Report each line of the data below that contains the string "Внешние".
★ ★ ★
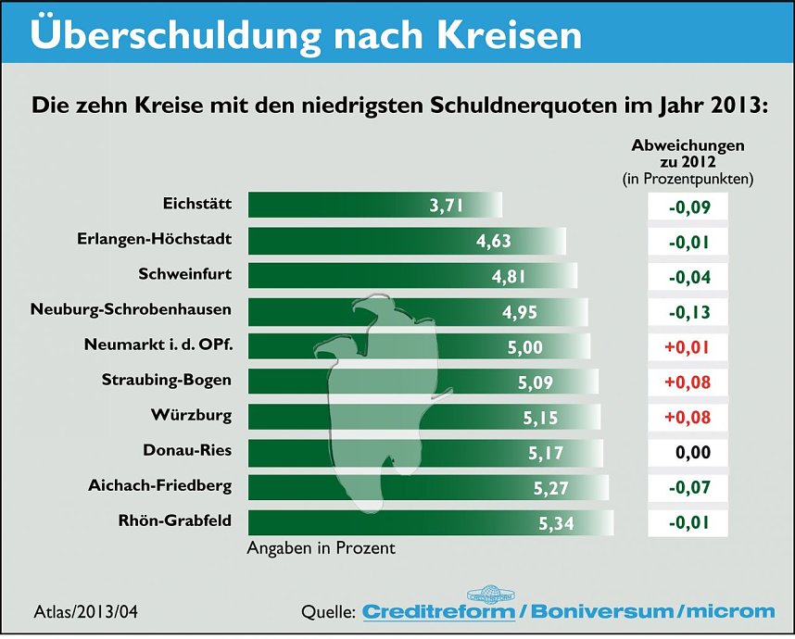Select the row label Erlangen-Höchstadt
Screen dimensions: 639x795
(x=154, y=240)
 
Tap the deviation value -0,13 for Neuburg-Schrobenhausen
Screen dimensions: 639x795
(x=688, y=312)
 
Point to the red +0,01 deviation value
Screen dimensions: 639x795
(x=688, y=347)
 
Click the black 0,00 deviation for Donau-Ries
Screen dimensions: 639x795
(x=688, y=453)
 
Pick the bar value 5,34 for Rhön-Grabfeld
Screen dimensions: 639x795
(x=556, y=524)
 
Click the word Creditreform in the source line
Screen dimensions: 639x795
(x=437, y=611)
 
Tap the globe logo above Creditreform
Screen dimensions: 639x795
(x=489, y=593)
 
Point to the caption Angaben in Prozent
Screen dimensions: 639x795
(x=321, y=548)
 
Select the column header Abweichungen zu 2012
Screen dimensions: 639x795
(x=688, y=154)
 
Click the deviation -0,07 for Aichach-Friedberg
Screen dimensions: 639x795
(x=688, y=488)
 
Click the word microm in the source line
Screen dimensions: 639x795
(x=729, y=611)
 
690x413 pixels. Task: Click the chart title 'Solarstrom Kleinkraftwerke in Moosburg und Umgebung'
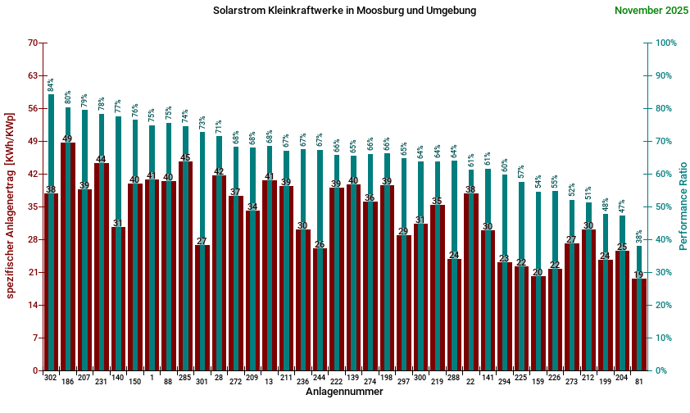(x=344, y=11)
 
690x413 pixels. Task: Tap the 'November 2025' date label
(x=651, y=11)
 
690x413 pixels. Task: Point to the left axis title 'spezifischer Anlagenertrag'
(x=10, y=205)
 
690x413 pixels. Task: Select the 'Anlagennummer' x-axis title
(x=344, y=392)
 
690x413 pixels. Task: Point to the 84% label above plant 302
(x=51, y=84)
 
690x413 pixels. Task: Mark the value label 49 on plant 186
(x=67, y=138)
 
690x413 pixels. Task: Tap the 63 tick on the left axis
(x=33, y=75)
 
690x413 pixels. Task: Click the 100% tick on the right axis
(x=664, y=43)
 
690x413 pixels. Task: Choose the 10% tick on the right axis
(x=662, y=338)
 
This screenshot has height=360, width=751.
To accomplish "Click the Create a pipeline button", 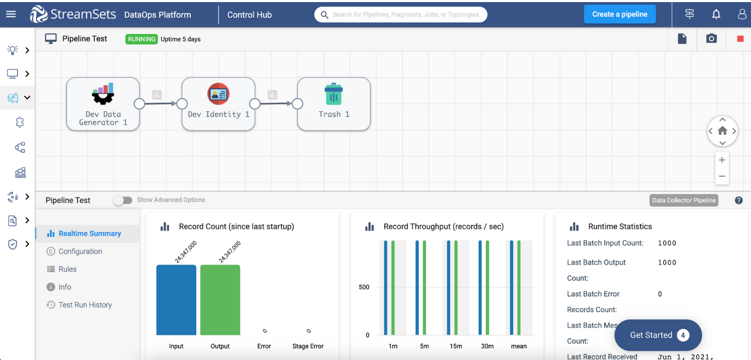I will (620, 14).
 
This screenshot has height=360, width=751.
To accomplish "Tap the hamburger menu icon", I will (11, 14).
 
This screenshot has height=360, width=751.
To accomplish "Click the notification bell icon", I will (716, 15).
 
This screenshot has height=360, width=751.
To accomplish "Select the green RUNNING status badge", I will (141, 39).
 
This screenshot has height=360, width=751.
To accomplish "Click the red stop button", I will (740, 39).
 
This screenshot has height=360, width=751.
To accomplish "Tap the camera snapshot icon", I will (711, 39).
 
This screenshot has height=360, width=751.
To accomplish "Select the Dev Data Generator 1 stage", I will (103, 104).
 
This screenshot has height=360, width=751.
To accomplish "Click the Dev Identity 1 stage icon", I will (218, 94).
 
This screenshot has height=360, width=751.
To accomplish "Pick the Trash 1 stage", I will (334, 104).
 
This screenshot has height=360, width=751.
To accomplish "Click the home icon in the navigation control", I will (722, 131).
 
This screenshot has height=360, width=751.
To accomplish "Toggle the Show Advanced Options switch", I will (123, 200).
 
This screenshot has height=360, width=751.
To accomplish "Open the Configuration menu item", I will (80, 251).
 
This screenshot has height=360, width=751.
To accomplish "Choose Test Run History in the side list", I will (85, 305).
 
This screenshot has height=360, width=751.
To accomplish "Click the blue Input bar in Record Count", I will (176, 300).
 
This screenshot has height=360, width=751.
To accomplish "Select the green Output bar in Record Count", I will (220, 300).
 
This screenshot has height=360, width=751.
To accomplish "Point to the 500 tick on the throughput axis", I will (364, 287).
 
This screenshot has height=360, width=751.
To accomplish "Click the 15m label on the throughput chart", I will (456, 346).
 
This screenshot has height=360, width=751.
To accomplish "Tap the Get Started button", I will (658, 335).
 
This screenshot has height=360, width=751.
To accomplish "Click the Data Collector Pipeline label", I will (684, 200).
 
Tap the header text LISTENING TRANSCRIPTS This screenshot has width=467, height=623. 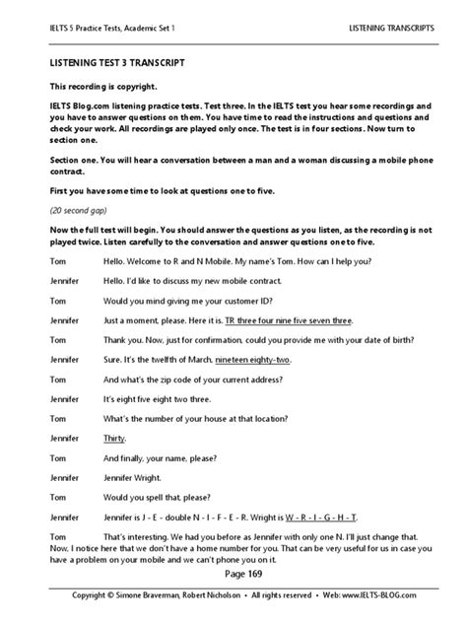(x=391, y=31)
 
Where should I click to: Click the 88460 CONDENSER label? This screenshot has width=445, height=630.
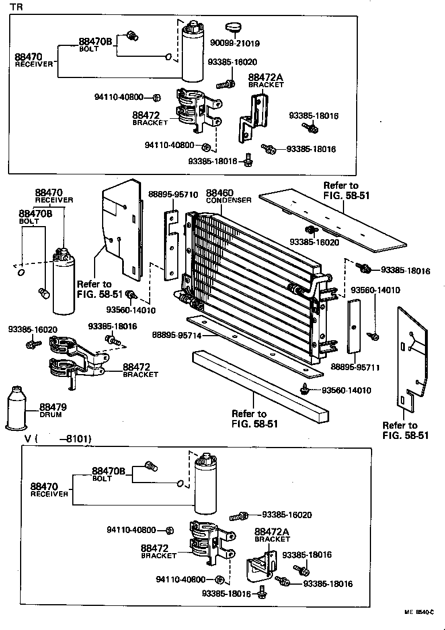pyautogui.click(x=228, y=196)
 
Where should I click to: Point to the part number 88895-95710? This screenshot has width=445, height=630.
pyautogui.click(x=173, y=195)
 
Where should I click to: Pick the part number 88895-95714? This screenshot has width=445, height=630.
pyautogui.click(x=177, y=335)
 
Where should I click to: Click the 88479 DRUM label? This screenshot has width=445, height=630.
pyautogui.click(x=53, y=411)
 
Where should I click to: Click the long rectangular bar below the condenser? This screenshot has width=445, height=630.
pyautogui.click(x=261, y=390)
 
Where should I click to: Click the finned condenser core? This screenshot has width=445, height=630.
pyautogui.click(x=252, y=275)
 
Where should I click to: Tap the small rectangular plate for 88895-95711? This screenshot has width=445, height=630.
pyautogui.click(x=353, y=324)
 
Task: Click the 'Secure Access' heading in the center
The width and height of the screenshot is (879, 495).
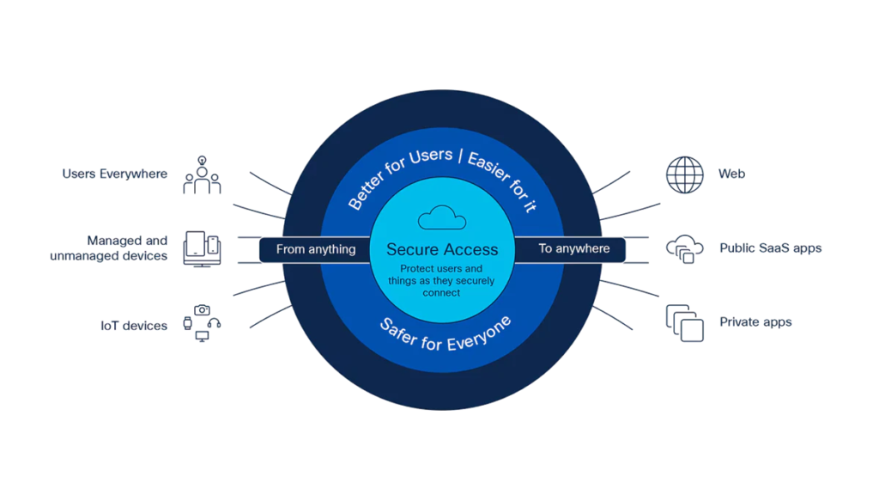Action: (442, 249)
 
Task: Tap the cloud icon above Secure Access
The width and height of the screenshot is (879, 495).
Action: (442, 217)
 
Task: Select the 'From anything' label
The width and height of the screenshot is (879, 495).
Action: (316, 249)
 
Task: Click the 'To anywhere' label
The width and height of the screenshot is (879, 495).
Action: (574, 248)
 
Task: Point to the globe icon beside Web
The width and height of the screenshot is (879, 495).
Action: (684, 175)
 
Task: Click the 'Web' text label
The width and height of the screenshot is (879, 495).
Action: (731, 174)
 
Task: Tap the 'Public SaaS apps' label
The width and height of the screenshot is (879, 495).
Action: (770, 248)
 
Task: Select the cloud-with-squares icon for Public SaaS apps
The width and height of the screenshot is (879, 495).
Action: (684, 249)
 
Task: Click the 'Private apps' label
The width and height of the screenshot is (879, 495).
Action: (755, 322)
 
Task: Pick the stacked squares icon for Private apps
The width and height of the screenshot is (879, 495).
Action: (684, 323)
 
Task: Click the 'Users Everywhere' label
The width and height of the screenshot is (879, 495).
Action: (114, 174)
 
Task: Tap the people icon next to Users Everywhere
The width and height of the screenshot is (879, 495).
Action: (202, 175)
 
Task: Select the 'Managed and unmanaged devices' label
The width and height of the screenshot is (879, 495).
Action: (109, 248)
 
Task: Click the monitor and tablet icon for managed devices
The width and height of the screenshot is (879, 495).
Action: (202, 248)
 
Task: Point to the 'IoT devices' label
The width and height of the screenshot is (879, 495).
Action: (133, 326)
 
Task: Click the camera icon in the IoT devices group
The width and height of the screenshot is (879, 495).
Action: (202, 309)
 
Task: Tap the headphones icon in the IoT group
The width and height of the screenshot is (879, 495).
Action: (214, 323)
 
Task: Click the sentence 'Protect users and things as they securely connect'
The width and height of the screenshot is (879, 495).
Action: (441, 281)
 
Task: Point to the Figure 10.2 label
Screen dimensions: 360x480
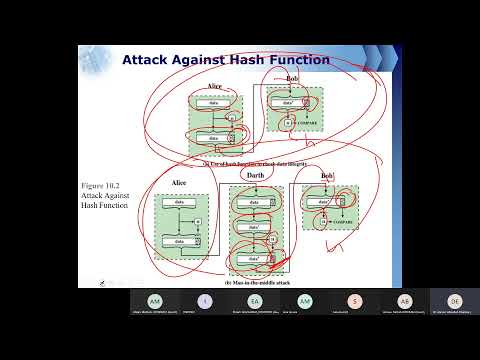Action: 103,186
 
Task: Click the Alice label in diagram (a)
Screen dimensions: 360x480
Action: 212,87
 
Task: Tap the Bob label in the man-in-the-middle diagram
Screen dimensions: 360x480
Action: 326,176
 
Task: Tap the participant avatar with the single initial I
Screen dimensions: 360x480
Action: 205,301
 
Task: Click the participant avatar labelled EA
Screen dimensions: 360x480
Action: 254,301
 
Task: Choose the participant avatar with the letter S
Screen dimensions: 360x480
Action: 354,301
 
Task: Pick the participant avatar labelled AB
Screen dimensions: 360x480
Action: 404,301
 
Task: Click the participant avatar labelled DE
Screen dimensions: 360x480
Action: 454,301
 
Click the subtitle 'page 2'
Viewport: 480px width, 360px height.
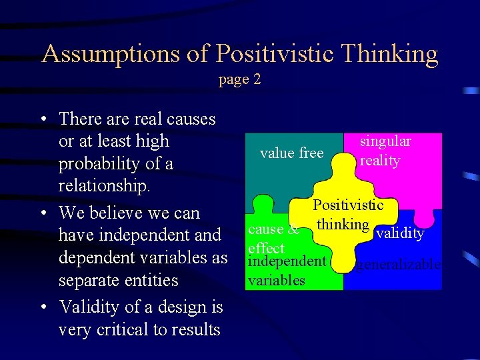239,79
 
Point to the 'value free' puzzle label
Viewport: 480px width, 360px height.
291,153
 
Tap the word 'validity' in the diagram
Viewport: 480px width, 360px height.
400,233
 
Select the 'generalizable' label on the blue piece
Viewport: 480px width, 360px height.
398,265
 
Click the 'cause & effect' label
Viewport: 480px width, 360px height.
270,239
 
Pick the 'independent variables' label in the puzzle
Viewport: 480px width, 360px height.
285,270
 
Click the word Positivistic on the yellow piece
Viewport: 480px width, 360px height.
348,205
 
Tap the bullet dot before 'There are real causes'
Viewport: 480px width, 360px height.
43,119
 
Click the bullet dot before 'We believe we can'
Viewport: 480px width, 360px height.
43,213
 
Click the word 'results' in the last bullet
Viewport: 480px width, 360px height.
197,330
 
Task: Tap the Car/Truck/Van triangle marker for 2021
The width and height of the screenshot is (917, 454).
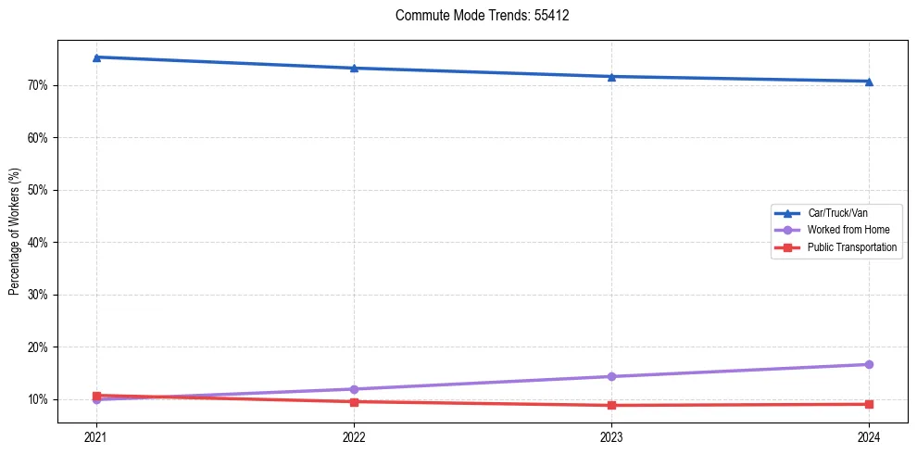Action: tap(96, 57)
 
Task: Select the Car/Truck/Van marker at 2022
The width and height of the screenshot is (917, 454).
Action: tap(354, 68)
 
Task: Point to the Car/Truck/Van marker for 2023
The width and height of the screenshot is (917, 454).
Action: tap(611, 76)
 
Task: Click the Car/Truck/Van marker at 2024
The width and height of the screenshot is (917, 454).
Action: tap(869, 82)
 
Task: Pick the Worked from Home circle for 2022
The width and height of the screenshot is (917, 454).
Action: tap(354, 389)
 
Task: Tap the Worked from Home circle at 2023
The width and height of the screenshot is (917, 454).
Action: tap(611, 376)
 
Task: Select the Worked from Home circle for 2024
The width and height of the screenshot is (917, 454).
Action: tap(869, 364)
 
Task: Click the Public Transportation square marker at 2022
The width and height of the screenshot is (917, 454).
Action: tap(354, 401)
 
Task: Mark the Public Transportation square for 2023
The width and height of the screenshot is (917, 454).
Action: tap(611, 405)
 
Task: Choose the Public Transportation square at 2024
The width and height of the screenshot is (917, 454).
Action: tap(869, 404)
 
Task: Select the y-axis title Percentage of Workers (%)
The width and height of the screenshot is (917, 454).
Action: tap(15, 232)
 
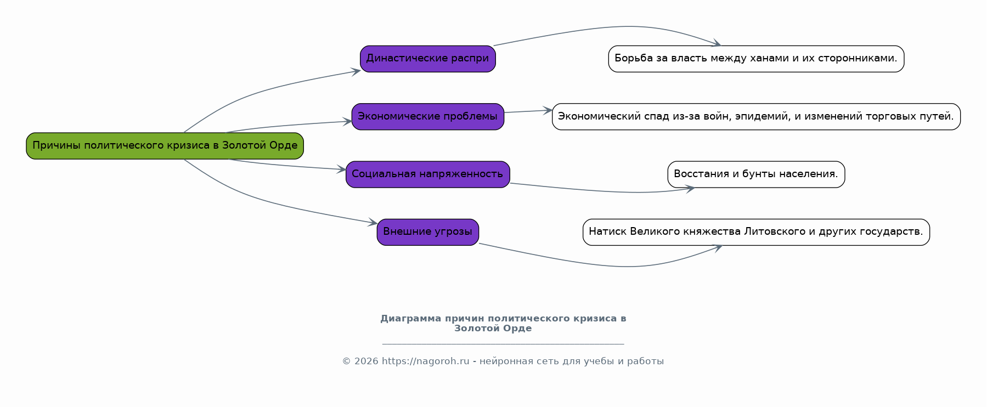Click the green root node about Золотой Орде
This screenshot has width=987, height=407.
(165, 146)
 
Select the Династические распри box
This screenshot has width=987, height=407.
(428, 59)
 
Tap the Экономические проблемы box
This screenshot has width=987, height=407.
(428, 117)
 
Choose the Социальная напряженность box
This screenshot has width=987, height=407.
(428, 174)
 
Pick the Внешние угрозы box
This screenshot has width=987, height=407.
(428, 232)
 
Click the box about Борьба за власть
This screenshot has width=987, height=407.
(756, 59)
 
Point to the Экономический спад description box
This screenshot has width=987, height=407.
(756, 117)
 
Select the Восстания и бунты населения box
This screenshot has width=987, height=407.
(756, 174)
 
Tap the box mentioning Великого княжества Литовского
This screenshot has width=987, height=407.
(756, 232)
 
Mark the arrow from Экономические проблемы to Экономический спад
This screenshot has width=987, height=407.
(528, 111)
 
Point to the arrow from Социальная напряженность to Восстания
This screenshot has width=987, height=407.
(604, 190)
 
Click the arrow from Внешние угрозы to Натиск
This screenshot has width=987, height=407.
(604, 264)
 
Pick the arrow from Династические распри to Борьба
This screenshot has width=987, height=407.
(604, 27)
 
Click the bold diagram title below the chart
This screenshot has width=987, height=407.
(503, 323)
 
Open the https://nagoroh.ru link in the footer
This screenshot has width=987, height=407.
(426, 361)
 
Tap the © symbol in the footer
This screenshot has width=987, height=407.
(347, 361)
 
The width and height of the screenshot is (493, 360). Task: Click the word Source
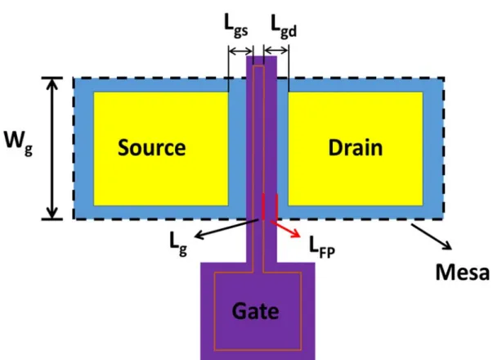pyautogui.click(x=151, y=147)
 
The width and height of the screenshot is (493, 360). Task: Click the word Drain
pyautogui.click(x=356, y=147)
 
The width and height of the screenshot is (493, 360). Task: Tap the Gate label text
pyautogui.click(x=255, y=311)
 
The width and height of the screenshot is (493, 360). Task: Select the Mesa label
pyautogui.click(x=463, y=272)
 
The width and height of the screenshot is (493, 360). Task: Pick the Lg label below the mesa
★ ★ ★
**Completed task**
Pick the Внешние угрозы box
Click the arrow from Внешние угрозы to Натиск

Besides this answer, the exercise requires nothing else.